Suarapapuanews, Jakarta– Pembangkitan isu khilafah rupanya tidak berhenti begitu saja bahkan setelah organisasi seperti HTI dicabut izinnya. Pendirian khilafah khususnya dalam lajur lembaga politik ataupun kekuasaan, tentunya tidaklah valid di era modern. Sehingga Istilah Khilafah di era modern tidaklah relevan untuk diterapkan.
Founding Father Indonesia juga telah bersepakat bahwa Pancasila adalah Ideologi/dasar negara, sehingga seluruh komponen bangsa tanpa kecuali memiliki kewajiban untuk menegakkan pancasila apabila terdapat penyimpangan ataupun pelanggaran terhadapa pancasila.

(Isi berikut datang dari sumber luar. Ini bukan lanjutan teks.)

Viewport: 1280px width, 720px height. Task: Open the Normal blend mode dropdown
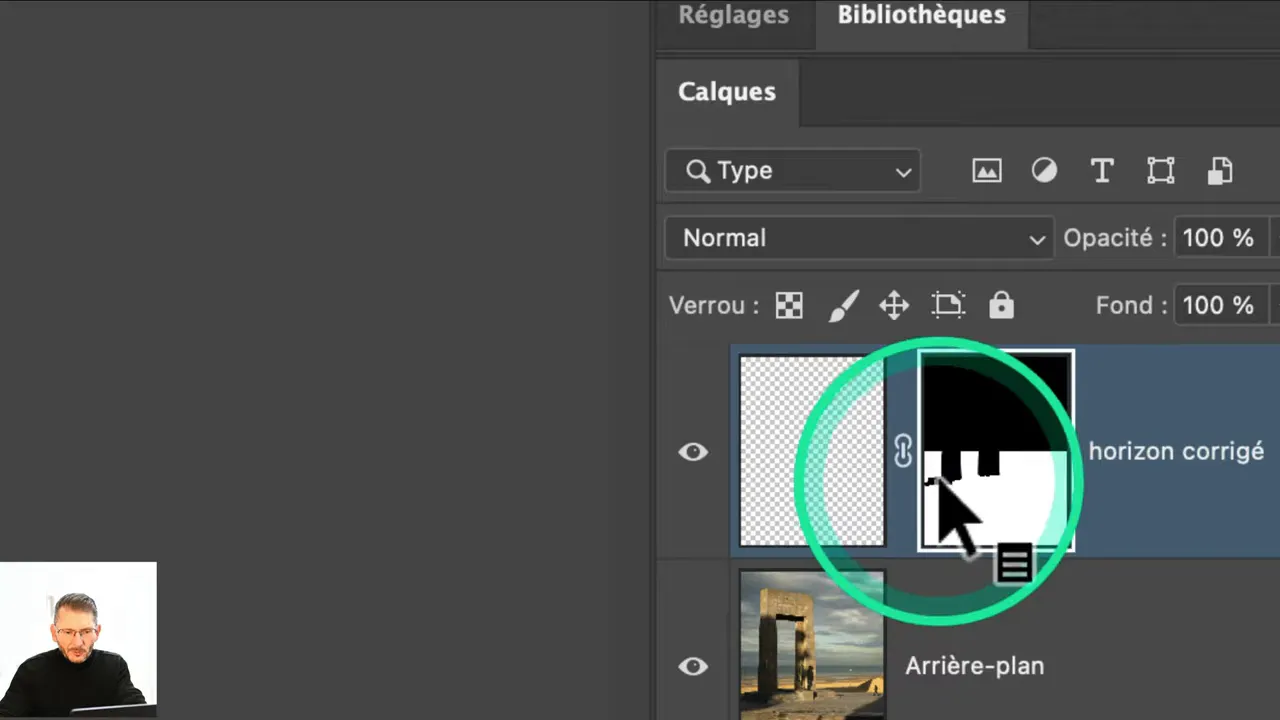(859, 238)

Jika khilafah tetap dipaksakan, maka siapa yang akan dijadikan khilafah? Umat Islam di dunia saja diperkirakan berjumlah 1,8 miliar dan tersebar di seluruh penjuru dunia. Perihal siapa yang berhak menjadi khalifah tentu akan menjadi persoalan yang pelik, mengingat umat Islam terdiri dari banyak suku dan bangsa yang berbeda.
Di era modern seperti sekarang, sistem khilafah jelas tertolak. Apabila para pengusung khilafah merujuk sistem khilafah pada era Umayyah, Abbasiyah hingga Usmaniyah, tentu saja sistem khilafah yang bersifat otoritarianisme seperti itu tidak cocok untuk diterapkan pada era seperti saat ini.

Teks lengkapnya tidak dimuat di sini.